Venture capitalists are drooling over hot AI startups, prepared to shell out enormous share prices to get coveted positions on their capital tables. The majority, however, are unable to enter into any such agreements. However, obscure investors—such as family offices and wealthy individuals—have managed to obtain shares of the most popular private companies, such as Anthropic, Groq, OpenAI, Perplexity, and Elon Musk’s X.ai (the company that created Grok).
They are utilizing special purpose entities, or SPVs, in which a number of investors pool their funds to divide ownership stakes in a single business. The majority of the time, investors who have direct access to these firms’ shares join SPVs. They then sell a portion of their holdings to outside investors, frequently at a premium while keeping a portion of the profit (referred to as carry).
Even though SPVs are nothing new—smaller investors have been using them for years—there is a developing pattern of SPVs being able to obtain shares from the biggest names in AI.
At their smaller investment levels, these investors are finding that it is not too difficult to purchase the most well-known AI companies—OpenAI excepted. This is due to the fact that early investors in in-demand artificial intelligence businesses are keen to utilize their pro-rata rights, which enable them to purchase additional shares at each round of funding while retaining their ownership stake. An SPV would be ideal in that situation. When an early investor cannot afford to give up their shares, they will instead construct a SPV, raise funds from others to fund it, and typically levy additional fees.
Often, the VCs will provide their current limited partner investors with access to the SPV, but they may also use brokers to provide access to a far wider pool of possible investors. Indeed, a single AI business may have several SPVs, or small investor representation vehicles, on their capitalization table. However, each small investor’s terms will be determined by the SPV. Buyer careful, this is a bit like the wild west.
Frequently, SPVs for the same company are promoted with various terms, according to Ken Sawyer, co-founder of Saints Capital, a secondaries market venture capital firm. He stated that “fees and carry are all over the map” and that SPV sponsors are allowed to take up to 2% of the entire investment amount in addition to keeping 20% of the earnings.
In addition, certain SPVs are created on top of one another. Menlo Ventures, for example, raised a $750 million SPV earlier this year to invest in Anthropic. However, some of the funds who invested in the SPV later sold a portion of their allocation to other investors, collecting fees on their second-layer SPV, according to Sawyer.

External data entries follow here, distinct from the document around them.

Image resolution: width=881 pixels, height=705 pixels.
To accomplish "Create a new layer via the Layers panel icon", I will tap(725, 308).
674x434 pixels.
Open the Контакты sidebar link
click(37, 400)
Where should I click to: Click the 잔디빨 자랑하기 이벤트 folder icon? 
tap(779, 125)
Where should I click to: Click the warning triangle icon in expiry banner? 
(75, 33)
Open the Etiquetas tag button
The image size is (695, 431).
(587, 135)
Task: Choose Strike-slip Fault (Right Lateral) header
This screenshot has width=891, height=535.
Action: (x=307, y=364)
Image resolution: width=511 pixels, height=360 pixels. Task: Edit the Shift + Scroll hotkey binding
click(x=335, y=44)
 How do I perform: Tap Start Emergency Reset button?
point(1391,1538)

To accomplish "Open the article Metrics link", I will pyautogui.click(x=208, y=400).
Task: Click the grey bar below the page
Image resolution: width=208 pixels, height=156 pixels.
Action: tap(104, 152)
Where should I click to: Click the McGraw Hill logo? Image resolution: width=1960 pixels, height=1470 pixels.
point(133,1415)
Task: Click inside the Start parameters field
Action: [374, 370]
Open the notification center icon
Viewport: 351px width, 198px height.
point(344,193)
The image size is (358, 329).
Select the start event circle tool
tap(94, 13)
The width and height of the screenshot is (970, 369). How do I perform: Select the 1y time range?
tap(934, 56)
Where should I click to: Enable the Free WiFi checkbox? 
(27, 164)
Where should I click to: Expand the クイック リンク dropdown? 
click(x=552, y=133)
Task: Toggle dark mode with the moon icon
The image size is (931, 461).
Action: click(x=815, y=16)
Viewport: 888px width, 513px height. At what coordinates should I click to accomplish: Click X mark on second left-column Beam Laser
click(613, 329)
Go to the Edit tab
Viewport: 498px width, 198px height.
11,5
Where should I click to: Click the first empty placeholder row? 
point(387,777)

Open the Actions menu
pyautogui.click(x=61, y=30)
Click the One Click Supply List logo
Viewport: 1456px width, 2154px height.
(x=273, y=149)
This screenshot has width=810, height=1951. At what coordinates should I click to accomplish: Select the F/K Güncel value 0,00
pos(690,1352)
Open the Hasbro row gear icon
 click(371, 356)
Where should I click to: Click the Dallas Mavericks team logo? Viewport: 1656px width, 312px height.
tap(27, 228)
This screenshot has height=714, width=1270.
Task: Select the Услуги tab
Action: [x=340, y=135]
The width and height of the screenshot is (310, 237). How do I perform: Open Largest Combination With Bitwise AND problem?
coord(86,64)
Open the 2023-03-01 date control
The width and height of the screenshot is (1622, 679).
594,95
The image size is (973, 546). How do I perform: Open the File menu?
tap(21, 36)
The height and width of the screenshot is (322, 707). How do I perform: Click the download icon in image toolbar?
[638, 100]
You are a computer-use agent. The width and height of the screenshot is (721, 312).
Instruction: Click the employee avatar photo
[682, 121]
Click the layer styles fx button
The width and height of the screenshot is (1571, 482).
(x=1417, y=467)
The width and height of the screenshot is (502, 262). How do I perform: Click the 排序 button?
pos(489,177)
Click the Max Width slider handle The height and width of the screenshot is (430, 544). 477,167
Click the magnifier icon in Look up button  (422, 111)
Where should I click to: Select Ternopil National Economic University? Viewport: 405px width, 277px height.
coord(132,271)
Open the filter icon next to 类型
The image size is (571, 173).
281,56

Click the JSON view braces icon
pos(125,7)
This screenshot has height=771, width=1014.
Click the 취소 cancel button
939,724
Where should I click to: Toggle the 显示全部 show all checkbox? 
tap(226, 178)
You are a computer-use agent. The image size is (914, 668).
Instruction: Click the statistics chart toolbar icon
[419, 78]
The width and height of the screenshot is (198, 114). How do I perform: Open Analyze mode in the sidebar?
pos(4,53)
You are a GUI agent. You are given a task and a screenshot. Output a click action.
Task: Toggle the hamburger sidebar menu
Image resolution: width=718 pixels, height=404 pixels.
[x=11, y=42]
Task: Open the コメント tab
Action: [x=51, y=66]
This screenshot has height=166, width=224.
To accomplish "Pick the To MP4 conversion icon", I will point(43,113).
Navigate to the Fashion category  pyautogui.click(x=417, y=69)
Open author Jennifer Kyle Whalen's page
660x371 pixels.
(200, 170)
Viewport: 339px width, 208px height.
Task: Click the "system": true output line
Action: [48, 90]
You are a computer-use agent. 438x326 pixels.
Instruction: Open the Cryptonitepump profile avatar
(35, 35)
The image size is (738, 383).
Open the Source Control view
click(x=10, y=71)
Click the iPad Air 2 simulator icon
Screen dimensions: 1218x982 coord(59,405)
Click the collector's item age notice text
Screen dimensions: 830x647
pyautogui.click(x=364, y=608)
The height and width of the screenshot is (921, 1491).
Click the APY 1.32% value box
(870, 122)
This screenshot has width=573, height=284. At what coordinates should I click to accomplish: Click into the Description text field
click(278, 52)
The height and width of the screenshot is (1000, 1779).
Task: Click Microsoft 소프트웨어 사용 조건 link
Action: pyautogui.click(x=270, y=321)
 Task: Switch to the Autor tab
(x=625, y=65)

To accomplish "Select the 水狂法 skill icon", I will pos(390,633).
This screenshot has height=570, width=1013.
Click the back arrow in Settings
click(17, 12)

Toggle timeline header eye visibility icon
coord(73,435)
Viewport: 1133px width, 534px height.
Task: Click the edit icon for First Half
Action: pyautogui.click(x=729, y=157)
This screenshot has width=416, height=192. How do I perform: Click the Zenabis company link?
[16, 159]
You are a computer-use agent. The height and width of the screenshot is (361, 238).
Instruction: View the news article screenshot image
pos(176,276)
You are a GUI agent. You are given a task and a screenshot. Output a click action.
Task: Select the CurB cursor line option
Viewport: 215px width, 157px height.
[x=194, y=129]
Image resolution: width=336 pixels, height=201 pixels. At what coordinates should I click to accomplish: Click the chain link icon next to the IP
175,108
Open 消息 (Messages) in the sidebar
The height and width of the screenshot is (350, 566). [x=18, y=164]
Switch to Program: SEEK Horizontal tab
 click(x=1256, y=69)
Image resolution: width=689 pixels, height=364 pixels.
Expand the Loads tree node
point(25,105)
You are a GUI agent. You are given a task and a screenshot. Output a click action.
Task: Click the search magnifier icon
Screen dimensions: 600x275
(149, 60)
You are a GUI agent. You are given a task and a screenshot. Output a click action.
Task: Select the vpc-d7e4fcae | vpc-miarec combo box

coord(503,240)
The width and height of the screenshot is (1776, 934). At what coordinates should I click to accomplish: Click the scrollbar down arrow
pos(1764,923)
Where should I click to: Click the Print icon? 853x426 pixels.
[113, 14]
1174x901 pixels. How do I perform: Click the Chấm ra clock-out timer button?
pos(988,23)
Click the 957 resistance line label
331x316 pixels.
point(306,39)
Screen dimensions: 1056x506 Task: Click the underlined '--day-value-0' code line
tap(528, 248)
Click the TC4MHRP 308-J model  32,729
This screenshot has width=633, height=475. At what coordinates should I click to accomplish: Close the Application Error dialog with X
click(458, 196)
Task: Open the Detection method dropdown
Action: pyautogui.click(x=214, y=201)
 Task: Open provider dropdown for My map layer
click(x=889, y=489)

There are many of options available to investors who specifically desire Anthropic. As part of FTX’s bankruptcy, shares in the rival to OpenAI were put up for auction. Prior to FTX’s collapse in late 2022, the cryptocurrency exchange’s fund was invested in Anthropic.
The market was oversupplied with shares as a result of FTX’s sale, according to Glen Anderson, CEO of Rainmaker Securities, a secondary market for late-stage businesses. Like us, many brokers set up SPVs to purchase Anthropic shares. Based on court documents that, the FTX estate sold Anthropic shares for around $900 million.
Occasionally, corporations in fundraising mode create SPVs in connection with their primary rounds. Thus, small investors have the opportunity to invest in a startup or a highly sought-after private company concurrently with major investors.
Anderson stated that there were many shares available for Elon Musk’s xAI. In its most recent $6 billion fundraising round, xAI used SPVs to raise a portion of its funding. These SPVs occasionally charged 5% upfront fees on top of management fees and carried interest, or profit split charges.
Weeks passed during xAI’s open round, during which time different investors may create SPVs and sell them to smaller firms. As previously reported, the company was initially raising $3 billion on a pre-money valuation of $15 billion. However, xAI grew to $6 billion on a pre-money valuation of $18 billion once it recognized how much demand there is.
According to Sawyer, main round SPVs are now frequently left open for a while, allowing businesses to assess the level of interest in their shares from a wide range of backers.
Some investors caution that using SPVs to purchase shares of hot companies that aren’t available to investors through normal channels carries a significant risk. Funders of SPVs do not obtain direct access to the companies, in contrast to venture funds.
“It is mind-boggling that, only a few years after the excesses of 2020 and 2021, people were essentially investing blindly into SPVs, with fees on fees on fees, into vehicles that were totally opaque,” stated Jack Selby, the founder of AZ-VC Fund, a company that supports startups in Arizona and managing director at Thiel Capital. “Every shiny toy, including AI, is making people do that over and over again.”